> [Problem]:
Restate the records underneath, keeping each one exactly the same.
== The data ==
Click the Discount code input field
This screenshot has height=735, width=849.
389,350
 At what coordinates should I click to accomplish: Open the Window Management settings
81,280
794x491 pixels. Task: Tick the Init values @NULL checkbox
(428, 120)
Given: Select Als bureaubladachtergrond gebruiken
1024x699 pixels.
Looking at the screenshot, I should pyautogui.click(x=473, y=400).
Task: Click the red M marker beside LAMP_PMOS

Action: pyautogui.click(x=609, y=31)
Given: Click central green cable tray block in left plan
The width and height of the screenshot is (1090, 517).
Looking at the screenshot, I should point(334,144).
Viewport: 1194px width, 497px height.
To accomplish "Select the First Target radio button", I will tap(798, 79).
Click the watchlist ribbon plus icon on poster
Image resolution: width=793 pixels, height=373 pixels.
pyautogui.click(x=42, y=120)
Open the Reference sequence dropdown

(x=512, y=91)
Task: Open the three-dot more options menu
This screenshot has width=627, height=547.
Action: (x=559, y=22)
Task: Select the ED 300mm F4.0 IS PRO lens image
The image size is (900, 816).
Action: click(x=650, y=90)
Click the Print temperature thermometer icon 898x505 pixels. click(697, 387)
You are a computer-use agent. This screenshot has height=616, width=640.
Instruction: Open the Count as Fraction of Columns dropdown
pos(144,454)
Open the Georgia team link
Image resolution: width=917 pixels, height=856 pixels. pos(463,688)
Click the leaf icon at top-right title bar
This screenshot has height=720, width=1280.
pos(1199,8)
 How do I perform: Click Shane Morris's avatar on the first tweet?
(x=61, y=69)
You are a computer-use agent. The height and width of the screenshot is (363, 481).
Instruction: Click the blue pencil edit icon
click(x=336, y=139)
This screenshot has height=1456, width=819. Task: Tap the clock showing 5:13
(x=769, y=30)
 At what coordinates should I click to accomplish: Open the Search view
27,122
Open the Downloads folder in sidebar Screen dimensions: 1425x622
===
> [Reply]:
Click the Discount code input field
This screenshot has height=735, width=849.
389,350
 At what coordinates should I click to accomplish: Open the Window Management settings
81,280
794x491 pixels. Task: Tick the Init values @NULL checkbox
(428, 120)
Given: Select Als bureaubladachtergrond gebruiken
1024x699 pixels.
Looking at the screenshot, I should pyautogui.click(x=473, y=400).
Task: Click the red M marker beside LAMP_PMOS

Action: pyautogui.click(x=609, y=31)
Given: Click central green cable tray block in left plan
The width and height of the screenshot is (1090, 517).
Looking at the screenshot, I should point(334,144).
Viewport: 1194px width, 497px height.
To accomplish "Select the First Target radio button", I will tap(798, 79).
Click the watchlist ribbon plus icon on poster
Image resolution: width=793 pixels, height=373 pixels.
pyautogui.click(x=42, y=120)
Open the Reference sequence dropdown

(x=512, y=91)
Task: Open the three-dot more options menu
This screenshot has width=627, height=547.
Action: (x=559, y=22)
Task: Select the ED 300mm F4.0 IS PRO lens image
The image size is (900, 816).
Action: click(x=650, y=90)
Click the Print temperature thermometer icon 898x505 pixels. click(697, 387)
You are a computer-use agent. This screenshot has height=616, width=640.
Instruction: Open the Count as Fraction of Columns dropdown
pos(144,454)
Open the Georgia team link
Image resolution: width=917 pixels, height=856 pixels. pos(463,688)
Click the leaf icon at top-right title bar
This screenshot has height=720, width=1280.
pos(1199,8)
 How do I perform: Click Shane Morris's avatar on the first tweet?
(x=61, y=69)
You are a computer-use agent. The height and width of the screenshot is (363, 481).
Instruction: Click the blue pencil edit icon
click(x=336, y=139)
This screenshot has height=1456, width=819. Task: Tap the clock showing 5:13
(x=769, y=30)
 At what coordinates should I click to accomplish: Open the Search view
27,122
Open the Downloads folder in sidebar Screen dimensions: 1425x622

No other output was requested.